Chronic hepatitis B virus (HBV) infection remains a substantial public health burden worldwide. Alpha-interferon (IFNα) is one of the two currently approved therapies for chronic hepatitis B (CHB), to explore the mechanisms underlying IFNα treatment response, we investigated baseline and 24-week on-treatment intrahepatic gene expression profiles in 21 CHB patients by mRNA-seq. The data analyses demonstrated that PegIFNα treatment significantly induced antiviral responses. Responders who achieved HBV DNA loss and HBeAg or HBsAg seroconversion displayed higher fold change and larger number of up-regulated interferon-stimulated genes (ISGs). Interestingly, lower expression levels of certain ISGs were observed in responders in their baseline biopsy samples. In HBeAg+ patients, non-responders had relative higher baseline HBeAg levels than responders. More importantly, HBeAg− patients showed higher HBsAg loss rate than HBeAg+ patients. Although a greater fold change of ISGs was observed in HBeAg− patients than HBeAg+ patients, upregulation of ISGs in HBeAg+ responders exceeded HBeAg− responders. Notably, PegIFNα treatment increased monocyte and mast cell infiltration, but decreased CD8 T cell and M1 macrophage infiltration in both responders and non-responders, while B cell infiltration was increased only in responders. Moreover, co-expression analysis identified ribosomal proteins as critical players in antiviral response. The data also indicate that IFNα may influence the production of viral antigens associated with endoplasmic reticulum. Collectively, the intrahepatic transcriptome analyses in this study enriched our understanding of IFN-mediated antiviral effects in CHB patients and provided novel insights into the development of potential strategies to improve IFNα therapy.

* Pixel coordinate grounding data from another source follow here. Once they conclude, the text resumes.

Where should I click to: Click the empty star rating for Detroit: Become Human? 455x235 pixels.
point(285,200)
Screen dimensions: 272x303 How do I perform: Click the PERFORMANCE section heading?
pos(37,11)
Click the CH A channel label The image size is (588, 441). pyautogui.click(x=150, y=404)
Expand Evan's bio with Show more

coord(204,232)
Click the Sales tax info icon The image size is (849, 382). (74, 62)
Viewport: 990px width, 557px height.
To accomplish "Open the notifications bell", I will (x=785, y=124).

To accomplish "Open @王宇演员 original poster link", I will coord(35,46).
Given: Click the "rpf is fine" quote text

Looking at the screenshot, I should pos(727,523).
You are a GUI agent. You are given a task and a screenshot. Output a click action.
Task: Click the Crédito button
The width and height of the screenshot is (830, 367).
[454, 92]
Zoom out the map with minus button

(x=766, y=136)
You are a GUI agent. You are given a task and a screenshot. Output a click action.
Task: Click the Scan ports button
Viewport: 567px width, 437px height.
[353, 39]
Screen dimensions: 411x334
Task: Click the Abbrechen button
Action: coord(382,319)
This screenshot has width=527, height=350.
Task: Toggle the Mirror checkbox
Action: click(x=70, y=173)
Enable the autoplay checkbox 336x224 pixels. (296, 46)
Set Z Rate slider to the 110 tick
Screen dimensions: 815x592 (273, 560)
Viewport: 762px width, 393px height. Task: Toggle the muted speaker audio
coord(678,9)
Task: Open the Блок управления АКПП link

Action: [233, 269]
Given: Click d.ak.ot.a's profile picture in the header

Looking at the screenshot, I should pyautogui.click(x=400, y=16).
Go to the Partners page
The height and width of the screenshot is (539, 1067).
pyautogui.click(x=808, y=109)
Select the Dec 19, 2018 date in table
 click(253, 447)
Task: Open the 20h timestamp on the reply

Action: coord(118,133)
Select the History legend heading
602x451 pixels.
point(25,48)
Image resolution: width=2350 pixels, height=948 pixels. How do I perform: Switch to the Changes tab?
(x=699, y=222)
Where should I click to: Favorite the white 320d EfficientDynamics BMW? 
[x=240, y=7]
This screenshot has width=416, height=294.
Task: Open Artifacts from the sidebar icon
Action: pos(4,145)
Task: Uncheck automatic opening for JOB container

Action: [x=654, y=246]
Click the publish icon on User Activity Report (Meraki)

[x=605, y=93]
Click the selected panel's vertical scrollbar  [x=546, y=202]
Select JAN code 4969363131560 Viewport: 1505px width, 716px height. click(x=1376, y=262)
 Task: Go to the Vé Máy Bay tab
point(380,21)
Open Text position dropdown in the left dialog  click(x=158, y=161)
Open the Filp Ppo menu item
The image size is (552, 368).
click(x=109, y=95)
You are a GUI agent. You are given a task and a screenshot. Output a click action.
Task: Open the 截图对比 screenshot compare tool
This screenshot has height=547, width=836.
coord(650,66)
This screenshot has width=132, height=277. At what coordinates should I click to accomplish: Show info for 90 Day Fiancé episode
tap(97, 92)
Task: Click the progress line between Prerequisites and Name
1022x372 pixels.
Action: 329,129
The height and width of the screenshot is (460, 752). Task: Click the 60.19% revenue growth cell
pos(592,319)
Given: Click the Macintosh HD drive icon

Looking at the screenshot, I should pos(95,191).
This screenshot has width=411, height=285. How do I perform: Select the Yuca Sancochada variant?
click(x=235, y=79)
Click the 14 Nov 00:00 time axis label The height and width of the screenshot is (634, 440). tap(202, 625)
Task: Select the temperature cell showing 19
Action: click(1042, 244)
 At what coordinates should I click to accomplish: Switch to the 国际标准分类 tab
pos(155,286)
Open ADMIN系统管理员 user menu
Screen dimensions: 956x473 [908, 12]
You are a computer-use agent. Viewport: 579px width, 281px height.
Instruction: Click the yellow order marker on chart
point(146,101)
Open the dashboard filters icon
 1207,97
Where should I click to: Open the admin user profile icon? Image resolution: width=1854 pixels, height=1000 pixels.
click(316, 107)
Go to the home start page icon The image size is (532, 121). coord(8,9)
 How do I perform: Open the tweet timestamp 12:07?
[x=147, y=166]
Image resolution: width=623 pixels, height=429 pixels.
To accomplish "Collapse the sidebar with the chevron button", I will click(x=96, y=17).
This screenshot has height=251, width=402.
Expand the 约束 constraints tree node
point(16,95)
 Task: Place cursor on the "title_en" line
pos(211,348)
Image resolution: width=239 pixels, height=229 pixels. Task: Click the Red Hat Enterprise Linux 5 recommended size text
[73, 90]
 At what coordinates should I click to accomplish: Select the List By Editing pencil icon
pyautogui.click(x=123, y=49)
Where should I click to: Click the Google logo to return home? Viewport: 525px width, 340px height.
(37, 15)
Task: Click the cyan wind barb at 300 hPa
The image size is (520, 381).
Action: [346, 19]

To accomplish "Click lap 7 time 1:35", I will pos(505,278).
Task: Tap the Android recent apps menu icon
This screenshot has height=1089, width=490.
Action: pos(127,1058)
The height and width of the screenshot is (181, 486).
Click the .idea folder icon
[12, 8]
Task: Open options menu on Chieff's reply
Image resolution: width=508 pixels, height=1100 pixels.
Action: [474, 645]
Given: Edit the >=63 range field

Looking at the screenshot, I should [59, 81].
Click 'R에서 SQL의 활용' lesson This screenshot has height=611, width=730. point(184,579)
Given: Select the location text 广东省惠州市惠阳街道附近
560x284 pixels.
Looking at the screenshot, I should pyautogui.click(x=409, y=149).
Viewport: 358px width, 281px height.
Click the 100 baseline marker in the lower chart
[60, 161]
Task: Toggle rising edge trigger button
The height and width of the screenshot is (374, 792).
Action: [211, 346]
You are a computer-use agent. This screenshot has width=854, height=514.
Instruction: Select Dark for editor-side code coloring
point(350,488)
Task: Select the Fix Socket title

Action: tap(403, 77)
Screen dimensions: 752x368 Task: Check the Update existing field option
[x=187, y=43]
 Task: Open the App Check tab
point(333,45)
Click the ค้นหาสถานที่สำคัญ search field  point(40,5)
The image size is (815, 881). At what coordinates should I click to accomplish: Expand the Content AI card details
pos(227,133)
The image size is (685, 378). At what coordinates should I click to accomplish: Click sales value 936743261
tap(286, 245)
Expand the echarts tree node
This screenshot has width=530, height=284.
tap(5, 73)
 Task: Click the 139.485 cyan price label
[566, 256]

慢性乙型肝炎病毒（HBV）感染仍是全球范围内不容忽视的重大公共卫生负担。α干扰素（IFNα）是目前获批用于慢性乙型肝炎（CHB）治疗的两类疗法之一。为探究IFNα治疗应答的潜在机制，本研究通过mRNA测序（mRNA-seq），对21名慢性乙型肝炎患者的基线及治疗24周时的肝内基因表达谱进行了分析。数据分析显示，聚乙二醇化干扰素α（PegIFNα）治疗可显著诱导抗病毒应答。实现HBV DNA转阴及乙型肝炎e抗原（HBeAg）或乙型肝炎表面抗原（HBsAg）血清学转换的应答者，其干扰素刺激基因（ISGs）的上调倍数更高、上调基因数量更多。值得注意的是，应答者的基线肝活检样本中，部分ISGs的表达水平反而更低。在HBeAg阳性患者中，无应答者的基线HBeAg水平相对高于应答者。尤为重要的是，HBeAg阴性患者的HBsAg转阴率高于HBeAg阳性患者。尽管HBeAg阴性患者的ISGs上调倍数高于HBeAg阳性患者，但HBeAg阳性应答者的ISGs上调幅度仍超过HBeAg阴性应答者。值得关注的是，无论应答者还是无应答者，聚乙二醇化干扰素α治疗均会增加单核细胞与肥大细胞的肝内浸润，却减少CD8阳性T细胞及M1型巨噬细胞的浸润；而B细胞浸润仅在应答者中出现升高。此外，共表达分析鉴定发现，核糖体蛋白是抗病毒应答过程中的关键作用分子。本研究数据还表明，IFNα或可影响与内质网相关的病毒抗原生成。综上，本研究通过肝内转录组分析，深化了我们对慢性乙型肝炎患者IFN介导的抗病毒作用的认知，并为优化IFNα治疗的潜在策略开发提供了全新视角。